Many people who have multiple debts are often advised to consider taking out a debt consolidation loan. This is one option that helps consumers deal with debt. But not everyone has an in-depth understanding of what this type of loan really is. Besides knowing that it means taking out a single loan to cover several smaller ones, there is more to consolidating debts than you may realize. This article aims to give its readers a closer look at this option for debt remediation.
What is a debt consolidation loan?
A debt consolidation loan is just like any other loan in that it consists of two main components, the principal amount and interest. However, it should be large enough to cover all your other outstanding debts simply because you will need the loan proceeds to pay all your existing debts. Consolidating debts allows you a more convenient method of payment and for many people, a smart way to recover from financial debacles. Grouping all your debts into one bill can make it easier for you to become debt-free.
Who should consider consolidating debts?
Most people who opt to consolidate their debt do so simply for the convenience and simplicity of paying a single loan. Others do it in order to secure a lower interest rate. This being said, borrowers who presently have multiple debts and are finding a hard time coping with payment deadlines are the best candidates for debt consolidation. Because consolidating debts brings payments for loans, credit cards, overdrafts and such altogether, one repayment per month on a fixed rate is possible.
What are the advantages of debt consolidation?
Eliminate the hassle of multiple payments
No more stressful moments of keeping up with different repayments with different due dates
Allows easier budgeting of household expenses
Possible lower interest rate
Allows the borrowers to exercise responsibility and discipline over debts
Can improve damaged credit rating when handled properly
What are the check points?
Gleaning from the advantages listed above, it would be easy to conclude that consolidating debts is simple. Do not be misled into thinking that way. While it is true that this option can make your debt management easier, it also carries with it higher risk of getting you into deeper financial trouble if mishandled. It is of utmost importance that the borrower fully comprehends the extent of the loan. This means knowing how much the total amount of the loan is that needs to be paid in full. Also, an extended term of repayment means the borrower must pay interest over a longer period resulting in more being paid back in the long run.

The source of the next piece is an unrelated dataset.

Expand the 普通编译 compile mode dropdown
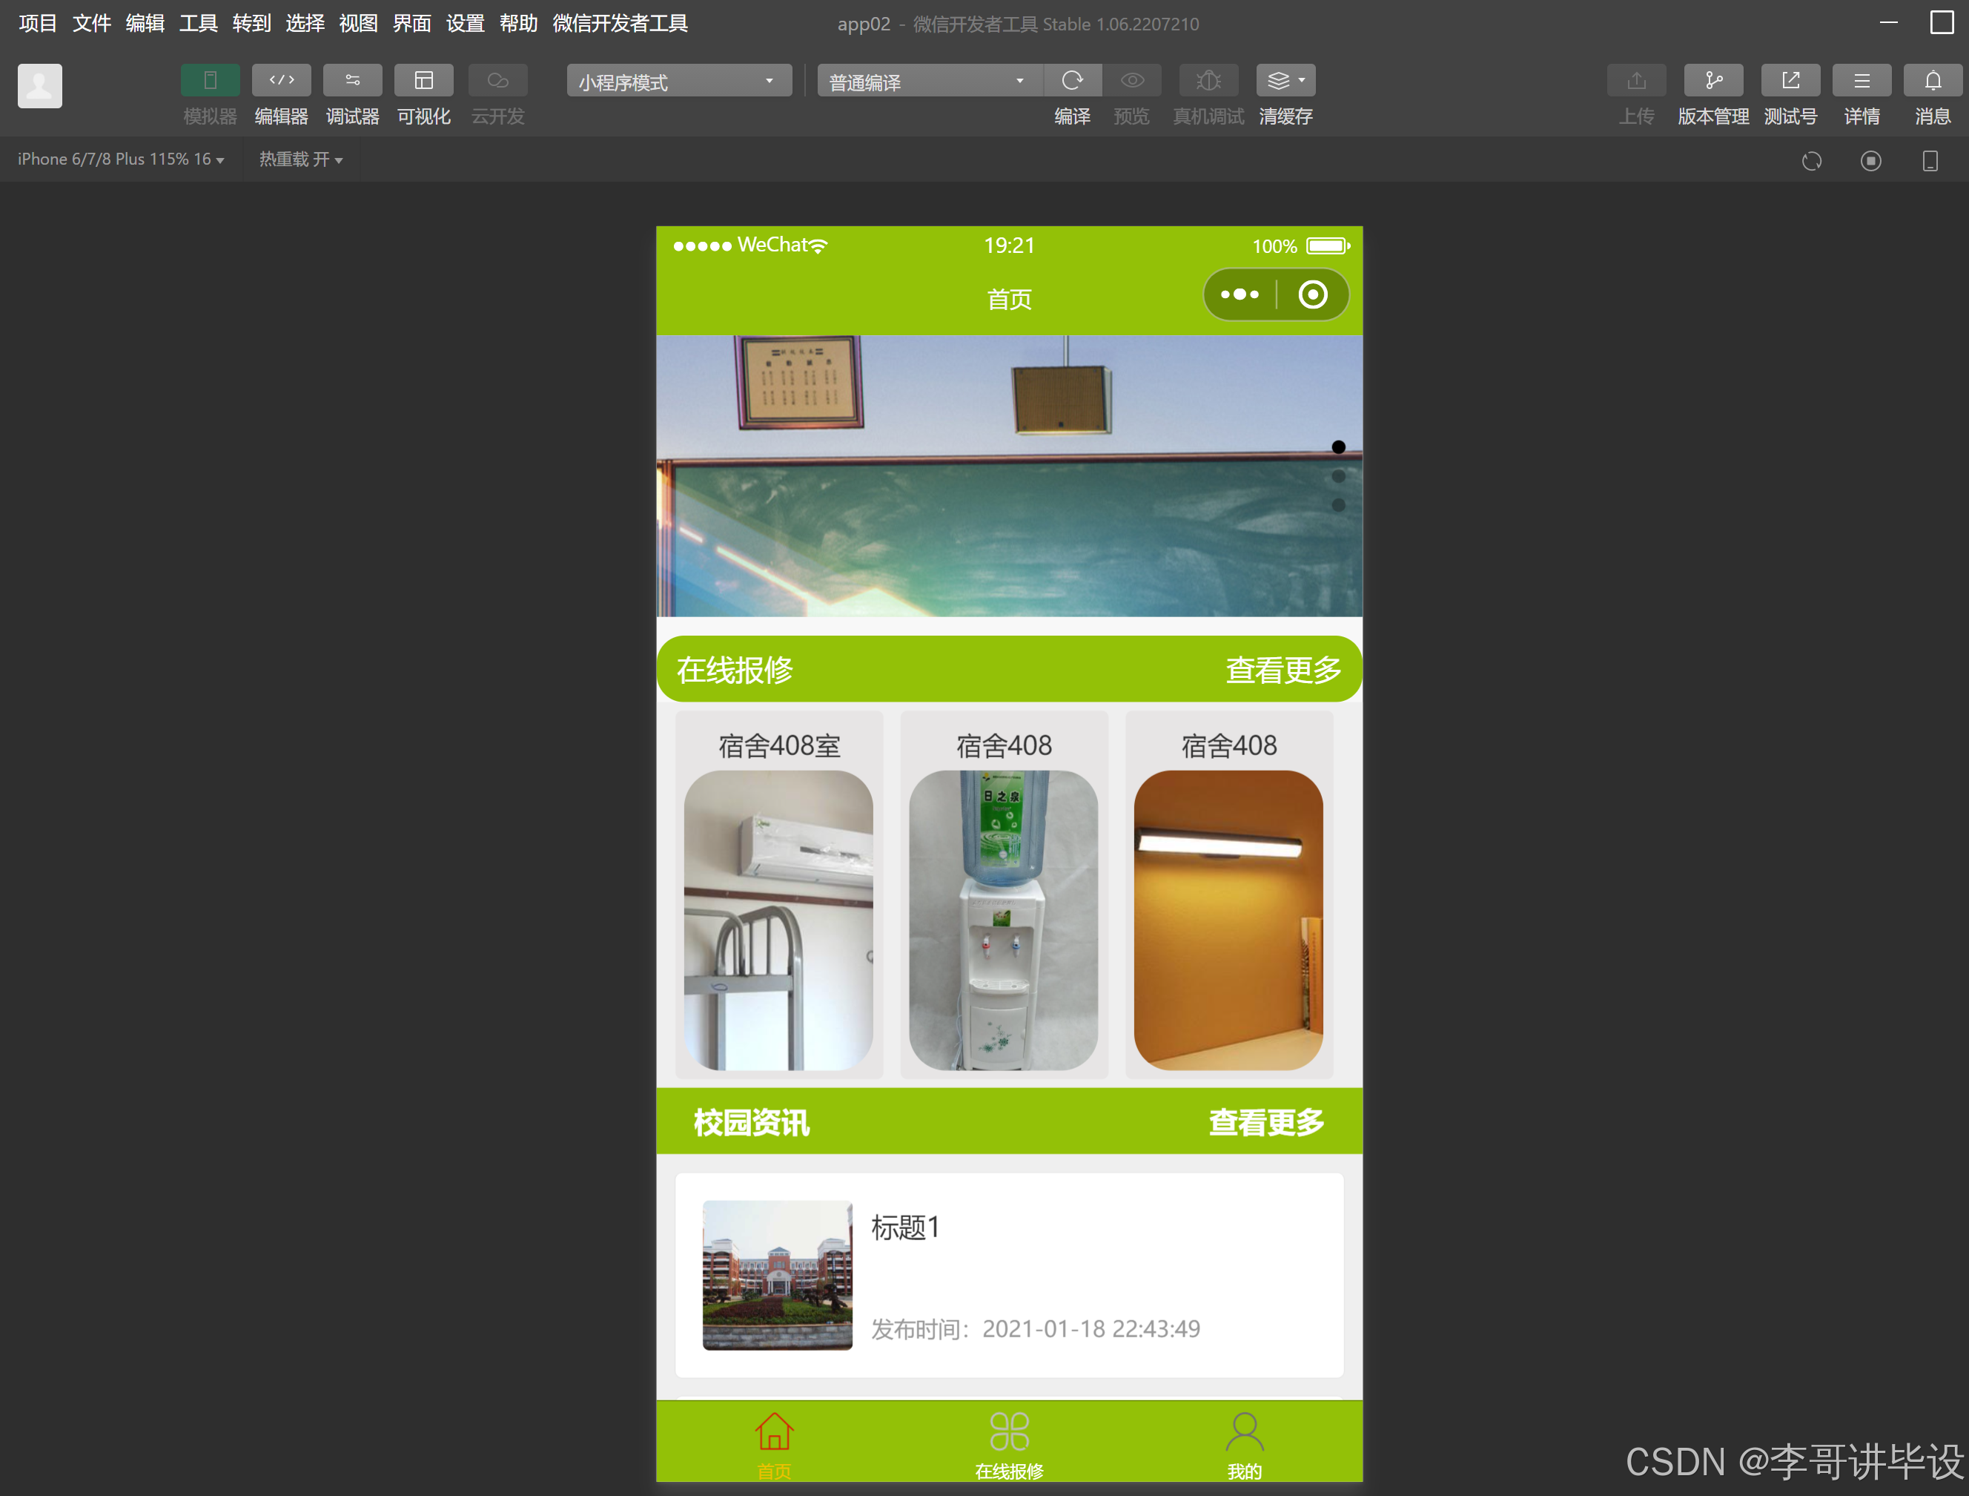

If you have missed payments or in arrears with your present creditors, it is unlikely that you will get the best interest rate. Also, if you miss payments with consolidation loans, expect the penalties to be very steep. It is, therefore, imperative that you be very conscious of your monthly budget for your household expenses. Make every conscious effort to not deviate from it at the expense of your loan repayments.
Unsecured and secured consolidation loans
Consolidation loans come in two forms – the unsecured and the secured loans. Below are their general characteristics:
Unsecured loans – easier, but more expensive
This simply refers to loans taken out without collateral. An example of an unsecured loan is a credit card loan or a personal loan.
Although an unsecured debt consolidation loan helps you simplify debt management, the cost effectiveness of such is dependent on the rate of interest. Ending up with higher interest rate and longer payment terms may turn out to be counterproductive instead.
Secured loans – less expensive, but can be riskier
Secured loans have lower interest because you have to put up a collateral. Normally, these kinds of loans are offered only to homeowners because your loan will be secured against your house. Consolidating your unsecured debts with a secured loan can be very risky. If you are not able to keep up with the payments, you could end up losing your home.
Finding a solution to multiple debts needs careful and thorough investigation. Always bear in mind that when you consolidate your debt you are not erasing your debt even if you get a lower interest rate. Neither is it necessarily a cheaper solution. But if you are serious about rebuilding your credit score and you want to develop discipline in paying your obligations, debt consolidation loans can be an effective method for you.